The steering committee’s role was limited to planning and convening the meeting. The views contained in this report are those of individual participants and do not necessarily represent the views of all participants, the steering committee, or the National Academies. The rapporteur prepared this document.
Nancy Tippins (steering committee chair) continued Warden’s background information with the statement of task for the workshop:
An ad hoc steering committee will plan and conduct a 2-day workshop aimed at advancing the understanding of the human-factors/human-systems integration issues associated with the full integration of Unmanned Aerial Systems(UASs) into the National Airspace System (NAS). The focus will be on human interaction considerations relevant to the design and operations of UAS technology, particularly within the context of implementing automation capabilities within ground-control stations (GCSs). The workshop will highlight existing human factors and human-systems integration research while identifying opportunities to address gaps and opportunities in research, application, and implementation. The committee will define the specific topics to be addressed, develop the agenda, and select and invite speakers and other participants. After the workshop, proceedings of a workshop of the presentations and discussions at the workshop will be prepared by a designated rapporteur and published following the National Academies’ policies and procedures for such publications, including the standard review procedures.
To design the workshop in response to the statement of task, the steering committee began by using a set of questions that were developed by the BOHSI and ASEB staff and the sponsor, NASA, to better hone the areas to explore for the workshop. From these questions and topics, the steering committee developed the agenda (see Appendix B), using their expertise and the availability of potential panelists and presenters. The organization of this proceedings document follows that agenda.
Nancy Tippins welcomed the sponsor’s representative, Jay Shively, NASA’s detect and avoid subproject manager. He set out the workshop goals from NASA’s perspective: (1) identify human-automation issues—current and future, (2) identify research to address the issues, and (3) make and solidify connections. Figure 1-1 depicts the operational environments, current and proposed, that he discussed in terms of altitudes, manned aerial vehicles, UASs (which are remotely controlled from ground stations), various communications links, and various research tasks. Shively also described the changing role of humans as automation increases, and he presented a slide showing the concept of unmanned traffic management at low altitudes to avoid collisions of numerous UASs: see Figure 1-2.

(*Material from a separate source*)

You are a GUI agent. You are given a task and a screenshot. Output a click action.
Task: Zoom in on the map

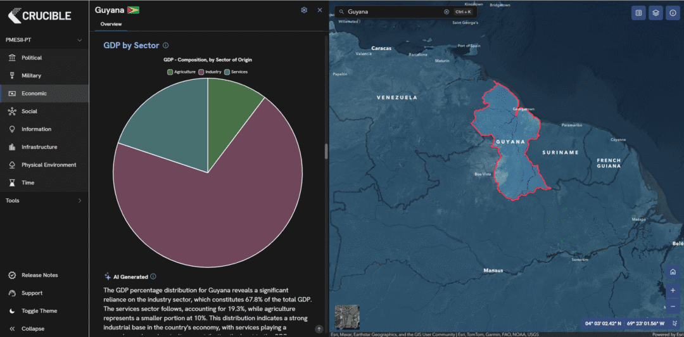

Notably, he emphasized the increasing concern with the need for human intervention in automated systems during problem scenarios, calling the rush to “automate everything we can” a “potentially troubling trend” and “not necessarily a great design plan.” At the end of his presentation, he listed a range of issues, including those of single aircraft (e.g., automated collision avoidance and “last-50-feet” problem) and general issues, such as calibrated trust and transparency, human-agent communications and interaction, and collaboration.
During the morning presentations, noting time constraints, Tippins asked that participants save their important questions for the time reserved for discussion on the following day. Also, in response to some of the questions being raised, she advised the participants that representatives of the various agencies were not here to answer questions on or to state official policies; rather, they were here to participate in open discussions and develop better understandings of the wide range of issues about UASs.